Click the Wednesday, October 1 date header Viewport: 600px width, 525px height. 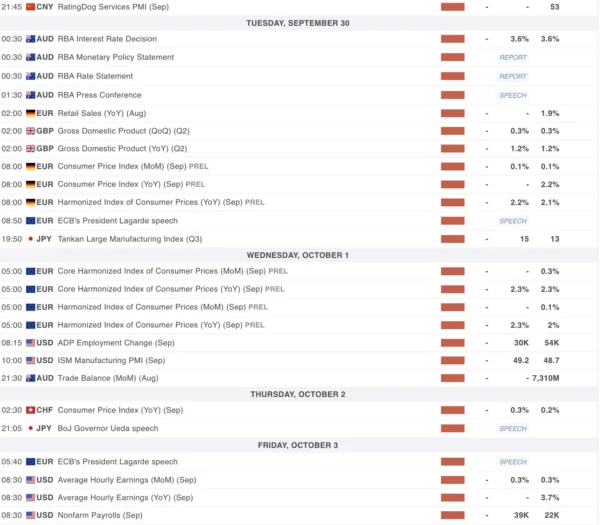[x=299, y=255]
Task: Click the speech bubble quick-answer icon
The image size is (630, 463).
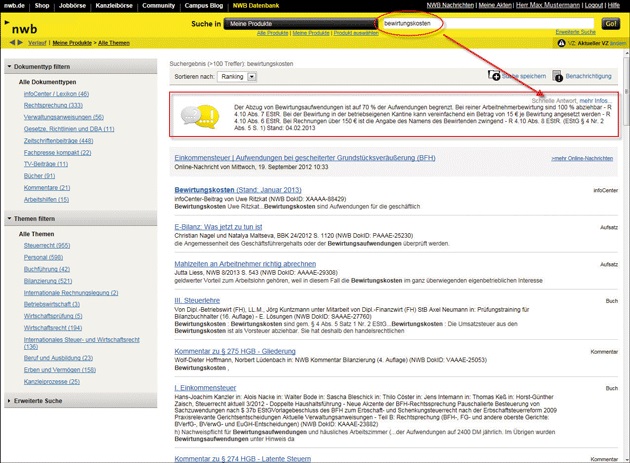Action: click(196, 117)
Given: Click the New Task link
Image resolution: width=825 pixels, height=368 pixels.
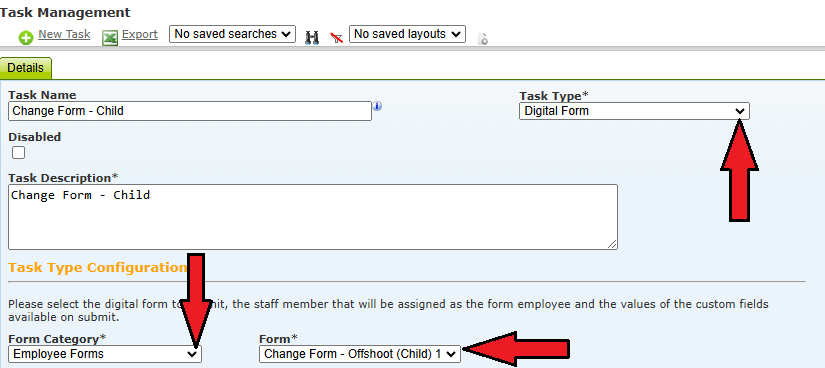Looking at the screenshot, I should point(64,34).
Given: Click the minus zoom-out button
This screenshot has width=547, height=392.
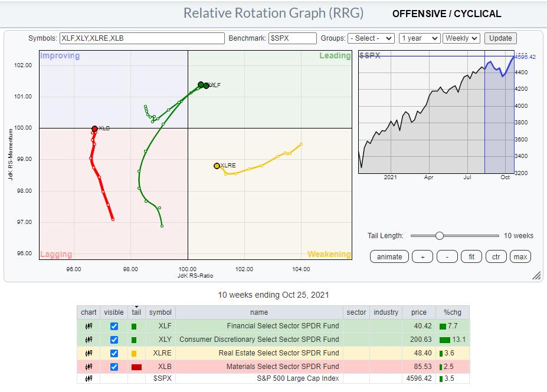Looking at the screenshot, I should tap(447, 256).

..........

» ACTIVITY
From the line containing "The image size is (630, 463)." to the end of the listing, restate each line word for word and nothing more; the pictures stay out.

» TASK RESPONSE
The image size is (630, 463).
Action: click(196, 117)
Given: Click the New Task link
Image resolution: width=825 pixels, height=368 pixels.
Looking at the screenshot, I should point(64,34).
Given: Click the minus zoom-out button
This screenshot has width=547, height=392.
Looking at the screenshot, I should tap(447, 256).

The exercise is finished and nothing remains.